Open Access News

News from the open access movement


Tuesday, October 25, 2005

Knowledge-sharing good for science, good for business

David H. Holtzman, Share the Knowledge, Expand the Wealth, Business Week, October 25, 2005. Excerpt:
The computer is now the factory of the Information Age -- optimized not for automation but collaboration, and requiring a different legal framework. But key industries, most notably entertainment and software, have bamboozled Congress and much of the public into believing that their wares deserve the same protection that was awarded to say, a patent for blast furnaces in the mid 20th century. Foragers in the Information Age use computers as their implements. Unlike the Earth, there are no raw materials in the cyber world waiting to be picked at like veins of ore. The Industrial Age was about discovery.

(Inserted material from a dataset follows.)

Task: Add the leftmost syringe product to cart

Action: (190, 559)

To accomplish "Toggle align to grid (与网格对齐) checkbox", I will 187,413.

The Information Age is about invention....Digital product development is less about aggregation and ownership of raw materials and more about manipulation of facts and ideas, concepts and values, pictures, sounds, video, and numbers -- much of which must be borrowed from the work of others and transformed in some new and hopefully lucrative way. But without free and easy access to a wide variety of these intellectual resources, our information-based trade goods will be less competitive in the global marketplace because of increased time to market (compliance), fear of innovation (something new like file-sharing networks might be made illegal), and because our regulated goods will cost more -- like Californian cars requiring extra-emissions control gear....Digital factories need to be supplied with large quantities of license-free supplies to grow, just as manufacturing industries needed plentiful and cheap raw material.